■ Collected data entries ■
───

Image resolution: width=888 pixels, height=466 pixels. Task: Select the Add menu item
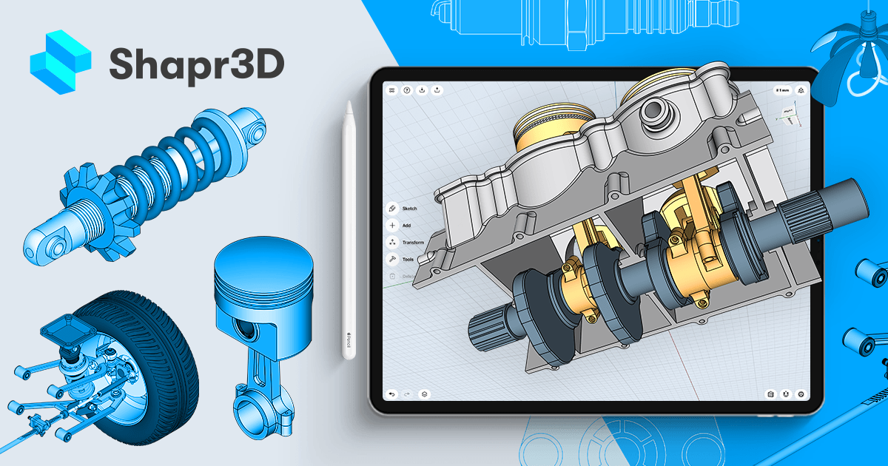point(393,226)
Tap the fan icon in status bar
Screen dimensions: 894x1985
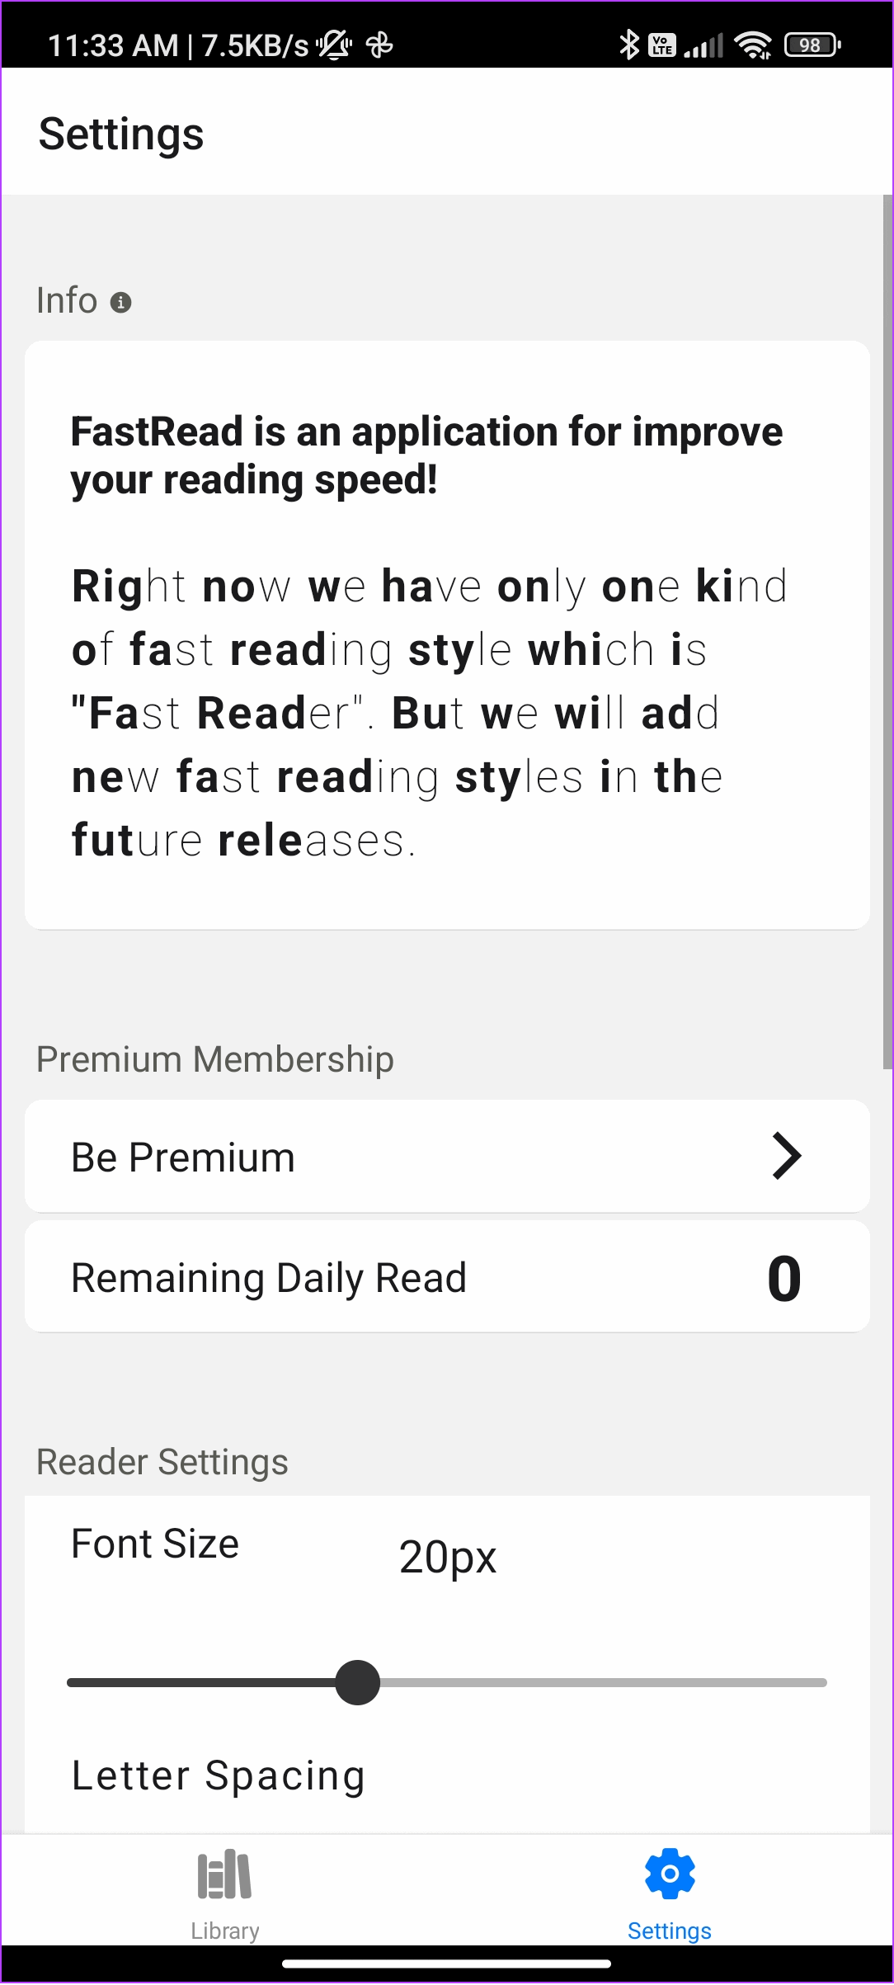point(379,45)
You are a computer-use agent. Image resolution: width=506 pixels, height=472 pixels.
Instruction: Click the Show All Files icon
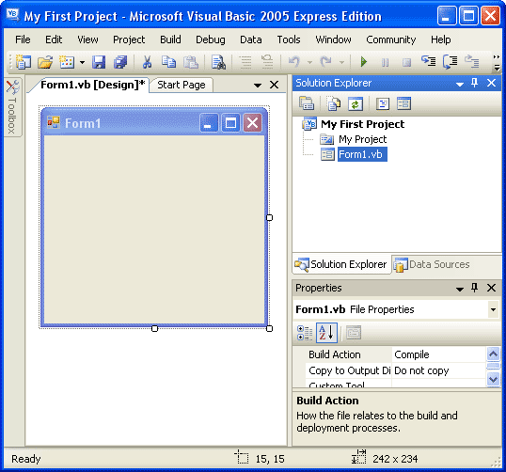pos(334,103)
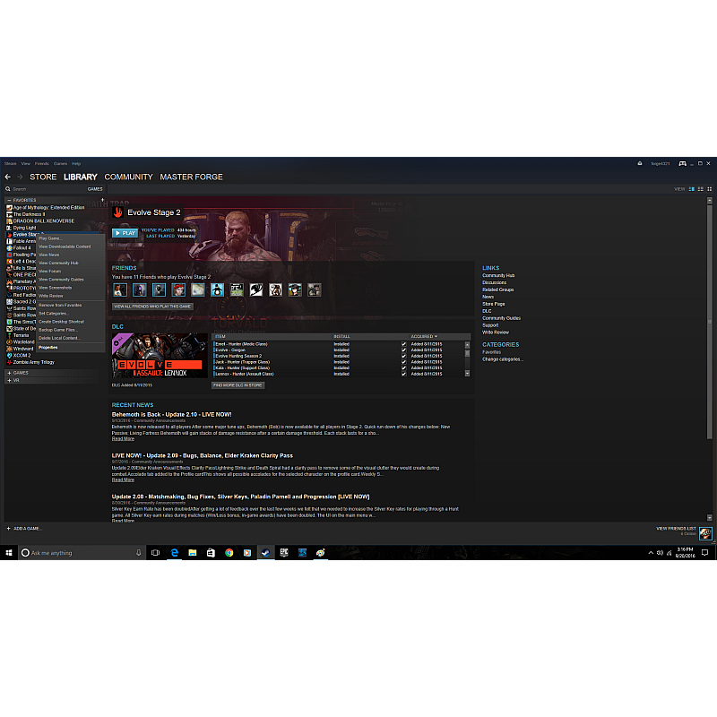717x717 pixels.
Task: Collapse the Favorites category in game list
Action: pyautogui.click(x=9, y=200)
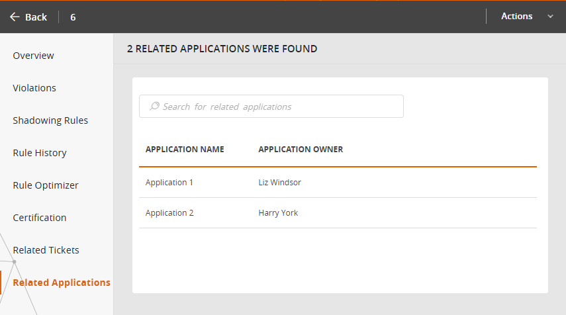Open the Application 1 row
Screen dimensions: 566x315
(169, 182)
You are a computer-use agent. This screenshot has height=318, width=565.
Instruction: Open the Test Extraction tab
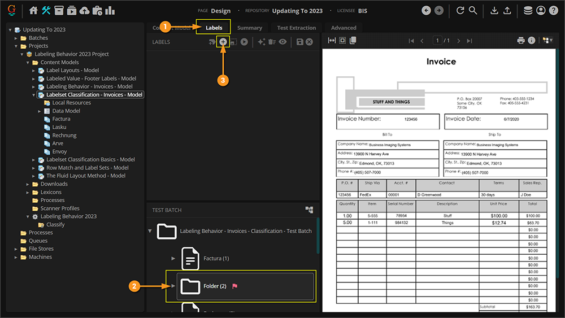[x=296, y=28]
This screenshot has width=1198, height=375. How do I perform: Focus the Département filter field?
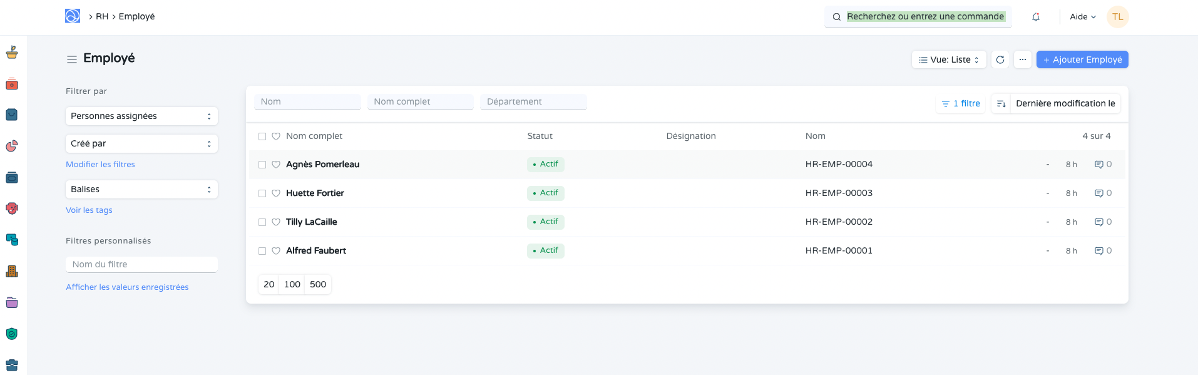click(533, 101)
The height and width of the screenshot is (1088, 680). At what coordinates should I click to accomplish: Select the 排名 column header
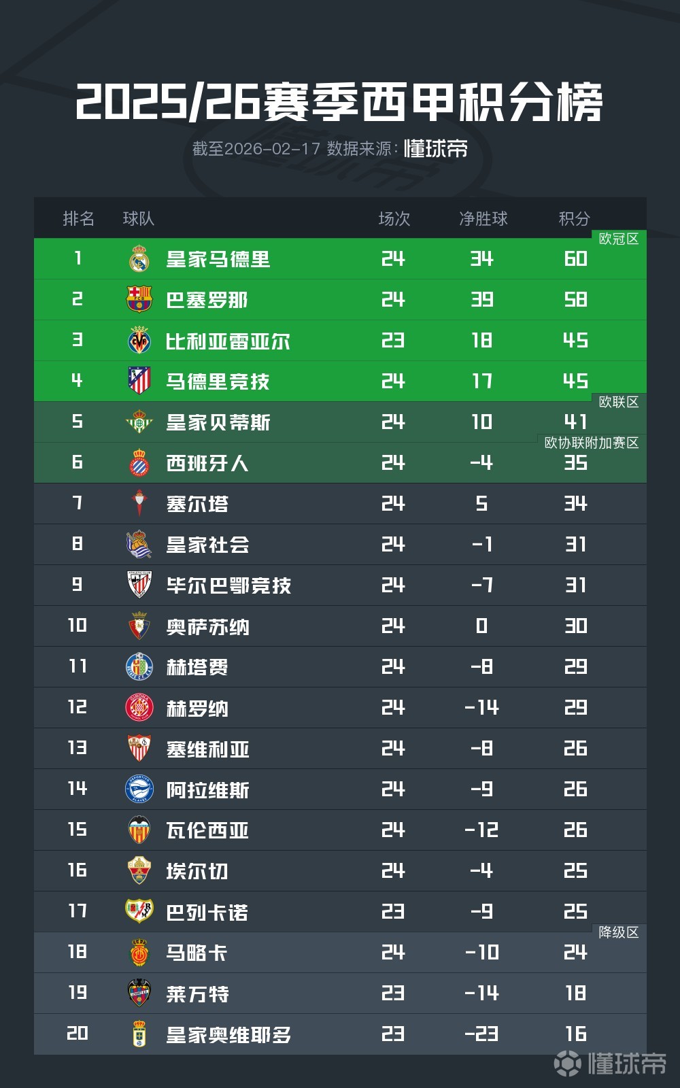79,218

───

■ What to do ■
What lines in the data include the string "computer"? Copy each one.

■ Output below ■
You are a computer-use agent. Image resolution: width=506 pixels, height=472 pixels.
You are a computer-use agent. This screenshot has height=318, width=565.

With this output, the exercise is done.